Without naming Kashmir, top US officials said the Obama Administration has already begun diplomatic efforts to reduce tension in Indo-Pak relations over the issue which they feel is key factor for their success in the fight against terrorism in Afghanistan and Pakistan.
"Together with my great diplomatic wing man, (Special US Representative for Pakistan and Afghanistan) Ambassador Richard Holbrooke, this effort actually has started," General David H Petraeus said testifying before the powerful Senate Armed Services Committee on Wednesday.
He was responding to a question from Senator Mark Udall on efforts being done by the Obama Administration to reduce the tension between the two nations specially on the issue of Kashmir.
"... Much of Pakistan's focus is to the east, into Kashmir. And is there any discussion about urging India and Pakistan to continue finding a way forward on Kashmir?" Udall asked the three top military and defense officials called by the committee to testify before it on the current situation in Afghanistan and Pakistan.
Besides General Petraeus, the other two officials were Under Secretary of Defense for Policy, Michaele A Flournoy and Admiral Eric T Oloson, head of US Special Operations Command.
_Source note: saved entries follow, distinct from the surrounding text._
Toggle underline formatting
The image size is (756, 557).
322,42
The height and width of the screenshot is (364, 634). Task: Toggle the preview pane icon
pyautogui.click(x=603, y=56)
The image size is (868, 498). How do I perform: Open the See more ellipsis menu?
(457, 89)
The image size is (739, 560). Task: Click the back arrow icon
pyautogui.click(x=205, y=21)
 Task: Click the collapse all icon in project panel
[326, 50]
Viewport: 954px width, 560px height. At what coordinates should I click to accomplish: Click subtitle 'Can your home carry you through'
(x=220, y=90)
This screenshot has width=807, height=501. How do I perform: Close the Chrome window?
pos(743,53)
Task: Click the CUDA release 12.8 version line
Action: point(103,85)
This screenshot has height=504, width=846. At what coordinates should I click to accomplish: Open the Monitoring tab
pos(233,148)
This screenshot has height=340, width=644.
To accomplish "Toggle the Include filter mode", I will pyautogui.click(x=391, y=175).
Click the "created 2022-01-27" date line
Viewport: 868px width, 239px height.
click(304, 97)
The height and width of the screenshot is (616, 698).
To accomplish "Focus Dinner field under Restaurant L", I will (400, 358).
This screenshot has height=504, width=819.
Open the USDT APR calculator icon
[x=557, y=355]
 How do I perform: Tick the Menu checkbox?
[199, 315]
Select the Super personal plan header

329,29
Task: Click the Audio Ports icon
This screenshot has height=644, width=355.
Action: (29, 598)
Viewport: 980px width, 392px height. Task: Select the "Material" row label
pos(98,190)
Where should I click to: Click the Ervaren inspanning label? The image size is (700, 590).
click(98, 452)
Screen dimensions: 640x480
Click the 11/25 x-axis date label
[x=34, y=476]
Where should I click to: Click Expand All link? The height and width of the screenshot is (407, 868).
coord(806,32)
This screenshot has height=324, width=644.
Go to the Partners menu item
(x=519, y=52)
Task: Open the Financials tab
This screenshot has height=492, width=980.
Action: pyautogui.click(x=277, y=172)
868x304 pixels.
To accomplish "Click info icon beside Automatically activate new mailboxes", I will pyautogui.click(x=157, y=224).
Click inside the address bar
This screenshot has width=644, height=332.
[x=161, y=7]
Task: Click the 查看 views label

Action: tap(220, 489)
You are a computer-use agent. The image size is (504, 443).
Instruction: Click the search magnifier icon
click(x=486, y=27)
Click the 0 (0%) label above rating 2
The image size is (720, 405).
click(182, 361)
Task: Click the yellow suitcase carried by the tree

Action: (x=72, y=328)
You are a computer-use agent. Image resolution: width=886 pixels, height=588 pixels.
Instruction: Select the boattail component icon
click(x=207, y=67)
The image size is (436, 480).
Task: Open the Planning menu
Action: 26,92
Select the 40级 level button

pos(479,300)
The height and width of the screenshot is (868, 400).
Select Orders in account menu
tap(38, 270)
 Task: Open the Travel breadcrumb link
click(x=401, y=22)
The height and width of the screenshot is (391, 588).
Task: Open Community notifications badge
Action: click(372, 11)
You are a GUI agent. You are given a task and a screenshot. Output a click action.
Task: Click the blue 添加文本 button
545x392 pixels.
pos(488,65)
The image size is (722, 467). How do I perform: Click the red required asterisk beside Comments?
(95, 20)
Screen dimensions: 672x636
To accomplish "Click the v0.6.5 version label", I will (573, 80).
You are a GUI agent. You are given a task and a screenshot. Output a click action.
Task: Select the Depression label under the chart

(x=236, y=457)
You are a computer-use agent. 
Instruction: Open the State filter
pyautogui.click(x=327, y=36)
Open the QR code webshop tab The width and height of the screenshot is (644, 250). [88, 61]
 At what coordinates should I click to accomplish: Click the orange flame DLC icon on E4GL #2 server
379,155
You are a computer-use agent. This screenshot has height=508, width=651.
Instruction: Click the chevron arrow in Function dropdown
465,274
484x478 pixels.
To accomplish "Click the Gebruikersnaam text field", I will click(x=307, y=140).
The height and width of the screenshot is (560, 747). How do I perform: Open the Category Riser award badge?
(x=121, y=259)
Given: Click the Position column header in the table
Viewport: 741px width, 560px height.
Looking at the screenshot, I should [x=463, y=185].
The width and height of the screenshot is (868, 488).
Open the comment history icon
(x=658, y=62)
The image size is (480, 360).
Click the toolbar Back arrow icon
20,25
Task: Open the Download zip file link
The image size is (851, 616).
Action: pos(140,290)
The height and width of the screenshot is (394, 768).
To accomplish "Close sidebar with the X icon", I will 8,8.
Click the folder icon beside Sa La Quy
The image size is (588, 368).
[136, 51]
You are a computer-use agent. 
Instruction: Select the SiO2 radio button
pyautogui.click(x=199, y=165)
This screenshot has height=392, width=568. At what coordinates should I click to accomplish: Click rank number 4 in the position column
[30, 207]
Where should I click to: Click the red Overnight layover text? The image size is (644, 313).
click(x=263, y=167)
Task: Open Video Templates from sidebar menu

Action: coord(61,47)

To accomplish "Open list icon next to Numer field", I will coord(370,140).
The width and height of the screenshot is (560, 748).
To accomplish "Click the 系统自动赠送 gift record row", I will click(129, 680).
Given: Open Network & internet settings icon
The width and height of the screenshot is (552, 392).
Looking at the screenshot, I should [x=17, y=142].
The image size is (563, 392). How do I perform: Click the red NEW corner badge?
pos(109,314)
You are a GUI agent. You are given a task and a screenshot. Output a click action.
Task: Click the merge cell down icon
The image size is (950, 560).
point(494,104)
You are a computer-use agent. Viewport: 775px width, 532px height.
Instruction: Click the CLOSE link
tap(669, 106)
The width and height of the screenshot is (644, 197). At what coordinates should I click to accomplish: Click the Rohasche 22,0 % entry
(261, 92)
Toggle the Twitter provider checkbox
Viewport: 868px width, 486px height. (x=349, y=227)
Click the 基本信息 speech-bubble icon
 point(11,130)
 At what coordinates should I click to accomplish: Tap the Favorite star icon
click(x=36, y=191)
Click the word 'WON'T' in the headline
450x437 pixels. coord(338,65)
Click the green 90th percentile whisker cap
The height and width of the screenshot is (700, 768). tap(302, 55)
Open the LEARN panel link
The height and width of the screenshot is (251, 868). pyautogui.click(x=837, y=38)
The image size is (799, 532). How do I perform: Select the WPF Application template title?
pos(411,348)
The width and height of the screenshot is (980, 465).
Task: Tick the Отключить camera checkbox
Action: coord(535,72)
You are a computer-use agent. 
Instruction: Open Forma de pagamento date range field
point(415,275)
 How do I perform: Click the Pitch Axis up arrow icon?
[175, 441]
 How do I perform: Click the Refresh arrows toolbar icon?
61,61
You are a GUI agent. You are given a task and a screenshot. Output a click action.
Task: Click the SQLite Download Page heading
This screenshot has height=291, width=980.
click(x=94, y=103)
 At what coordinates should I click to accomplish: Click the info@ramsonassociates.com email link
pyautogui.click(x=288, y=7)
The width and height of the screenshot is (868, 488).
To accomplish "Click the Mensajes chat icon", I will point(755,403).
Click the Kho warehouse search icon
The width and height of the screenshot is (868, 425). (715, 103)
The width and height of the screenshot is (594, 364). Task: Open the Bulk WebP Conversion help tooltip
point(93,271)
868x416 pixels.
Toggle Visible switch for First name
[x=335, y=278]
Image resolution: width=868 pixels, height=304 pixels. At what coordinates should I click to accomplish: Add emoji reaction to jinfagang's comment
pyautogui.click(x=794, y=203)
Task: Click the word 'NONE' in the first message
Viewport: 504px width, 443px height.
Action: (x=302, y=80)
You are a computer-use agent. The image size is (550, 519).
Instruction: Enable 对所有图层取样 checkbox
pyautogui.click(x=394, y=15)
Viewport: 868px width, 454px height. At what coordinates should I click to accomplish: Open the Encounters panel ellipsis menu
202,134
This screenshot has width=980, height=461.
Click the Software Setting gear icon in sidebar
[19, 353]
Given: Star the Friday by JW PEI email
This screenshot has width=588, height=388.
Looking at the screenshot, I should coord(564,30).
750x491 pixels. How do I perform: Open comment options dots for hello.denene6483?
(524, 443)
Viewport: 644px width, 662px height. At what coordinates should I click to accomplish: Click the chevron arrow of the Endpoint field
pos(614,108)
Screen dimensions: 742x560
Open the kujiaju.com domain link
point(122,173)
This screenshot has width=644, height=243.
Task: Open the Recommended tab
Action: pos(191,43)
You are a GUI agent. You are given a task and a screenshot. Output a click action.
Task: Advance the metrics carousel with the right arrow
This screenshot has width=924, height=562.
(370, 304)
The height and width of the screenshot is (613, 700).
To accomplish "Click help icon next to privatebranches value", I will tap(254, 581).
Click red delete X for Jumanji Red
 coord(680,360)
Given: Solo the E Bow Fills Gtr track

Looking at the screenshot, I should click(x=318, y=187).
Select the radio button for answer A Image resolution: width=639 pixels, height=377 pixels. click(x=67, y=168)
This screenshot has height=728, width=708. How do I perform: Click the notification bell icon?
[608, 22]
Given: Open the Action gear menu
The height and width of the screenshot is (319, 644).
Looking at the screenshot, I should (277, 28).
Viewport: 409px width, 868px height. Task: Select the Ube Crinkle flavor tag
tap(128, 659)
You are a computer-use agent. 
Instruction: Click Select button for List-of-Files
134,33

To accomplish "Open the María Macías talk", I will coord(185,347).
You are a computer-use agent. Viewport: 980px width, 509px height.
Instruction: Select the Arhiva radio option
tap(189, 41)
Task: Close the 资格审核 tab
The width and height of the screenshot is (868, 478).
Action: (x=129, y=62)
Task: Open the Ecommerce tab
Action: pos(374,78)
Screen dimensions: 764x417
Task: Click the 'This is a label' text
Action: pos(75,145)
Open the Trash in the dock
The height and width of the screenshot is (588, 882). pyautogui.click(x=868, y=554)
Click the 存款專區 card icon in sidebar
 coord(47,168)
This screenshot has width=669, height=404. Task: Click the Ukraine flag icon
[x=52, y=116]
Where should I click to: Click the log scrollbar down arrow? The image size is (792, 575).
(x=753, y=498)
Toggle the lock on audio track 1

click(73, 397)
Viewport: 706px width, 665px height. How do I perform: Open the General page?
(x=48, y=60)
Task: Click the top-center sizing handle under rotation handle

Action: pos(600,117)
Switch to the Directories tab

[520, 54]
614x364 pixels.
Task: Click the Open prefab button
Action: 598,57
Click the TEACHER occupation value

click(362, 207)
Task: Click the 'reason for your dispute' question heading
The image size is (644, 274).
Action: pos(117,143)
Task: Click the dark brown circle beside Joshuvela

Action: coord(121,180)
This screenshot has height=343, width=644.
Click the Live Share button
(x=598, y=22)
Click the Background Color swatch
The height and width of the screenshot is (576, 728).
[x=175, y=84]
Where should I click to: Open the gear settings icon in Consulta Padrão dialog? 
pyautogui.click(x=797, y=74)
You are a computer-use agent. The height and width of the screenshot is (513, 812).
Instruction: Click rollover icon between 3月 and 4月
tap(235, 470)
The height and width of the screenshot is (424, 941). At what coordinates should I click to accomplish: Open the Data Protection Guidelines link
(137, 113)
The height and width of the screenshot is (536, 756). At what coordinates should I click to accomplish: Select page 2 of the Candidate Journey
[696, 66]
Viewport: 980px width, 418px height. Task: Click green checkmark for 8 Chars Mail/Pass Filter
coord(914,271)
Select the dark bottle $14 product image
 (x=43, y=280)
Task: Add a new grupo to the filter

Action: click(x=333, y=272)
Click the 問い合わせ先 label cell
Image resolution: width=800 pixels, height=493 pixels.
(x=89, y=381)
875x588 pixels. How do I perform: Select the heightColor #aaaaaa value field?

While answer of the three officials was in affirmative but none of them used the K-word in their response.
The comments came hours before Prime Minister Manmohan Singh's meeting with President Obama in London.
Giving a sense of initial efforts being undertaken by the Obama Administration, General Petraeus said: "I met, together with him (Holbrooke), with the Indian National Security Adviser, for example, in Munich. We had a very, what we thought was a very good discussion. That was followed up when the Foreign Minister of India (sic) came to Washington more recently."
The Indian Foreign Secretary, Shivshankar Menon, had recently visited Washington and had met General Petraeus at the Pentagon.
"It would be of enormous importance were the tensions to be reduced sufficiently between the two countries to where intellectually, as well as physically, Pakistan could focus more on what we, again, see as a much more important existential threat to Pakistan in the internal extremists than continuing to have that massive face-off against India to their east," Petraeus said.
In her reply, Flournoy said Senator Udall had put his finger on a really critical matter. "This is the issue -- one of the issues that really drives a more regional approach in our strategy -- that part of helping Pakistan to shift its attention and its resources and its efforts is reducing the tensions it has with India," she said.